Word and element location data
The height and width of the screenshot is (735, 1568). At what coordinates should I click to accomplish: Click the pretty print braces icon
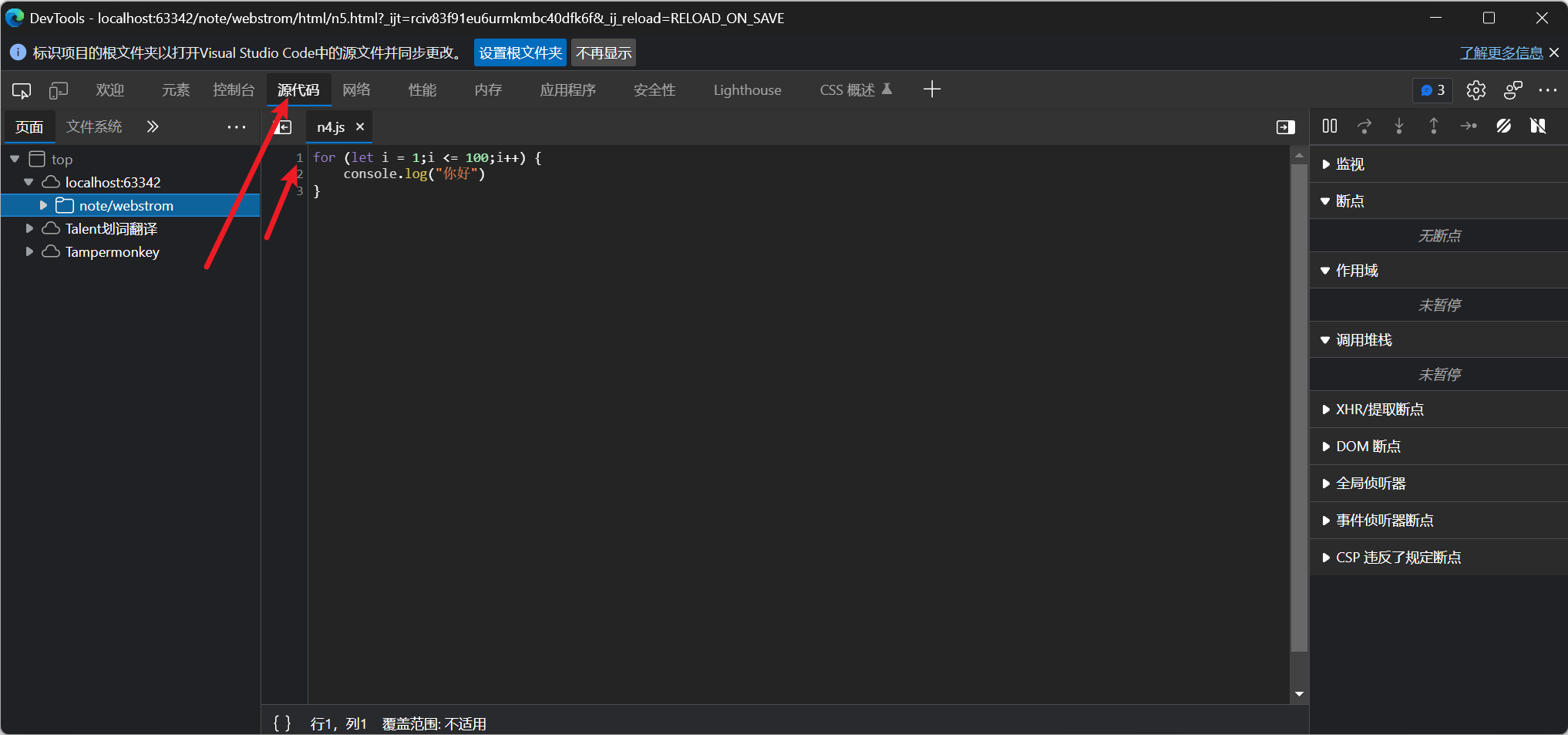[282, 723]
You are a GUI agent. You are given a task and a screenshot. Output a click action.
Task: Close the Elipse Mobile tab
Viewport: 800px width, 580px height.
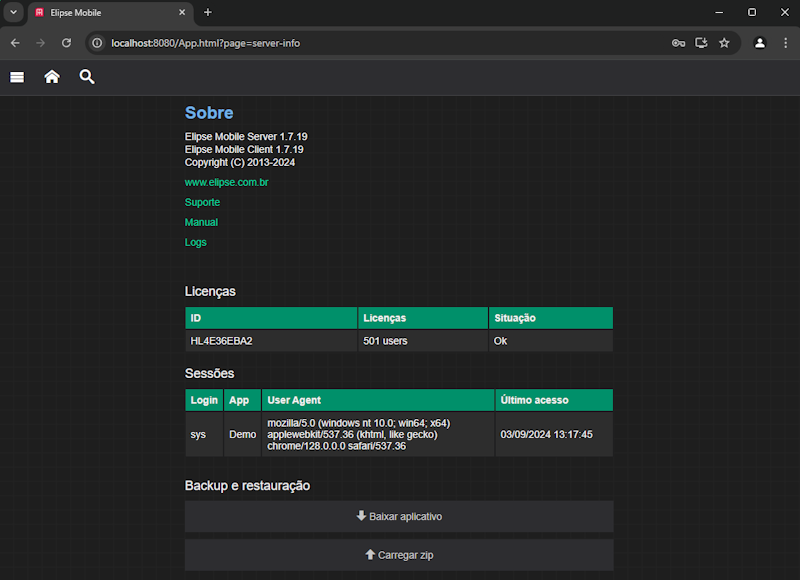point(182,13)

TASK DESCRIPTION
Format the lines of data above as a numbered list, skipping any blank lines. Don't include the pictures in your answer.

FULL ANSWER
1. The height and width of the screenshot is (735, 1568). At what coordinates should I click to accomplish: Click the pretty print braces icon
2. [282, 723]
3. You are a GUI agent. You are given a task and a screenshot. Output a click action.
4. Task: Close the Elipse Mobile tab
5. Viewport: 800px width, 580px height.
6. point(182,13)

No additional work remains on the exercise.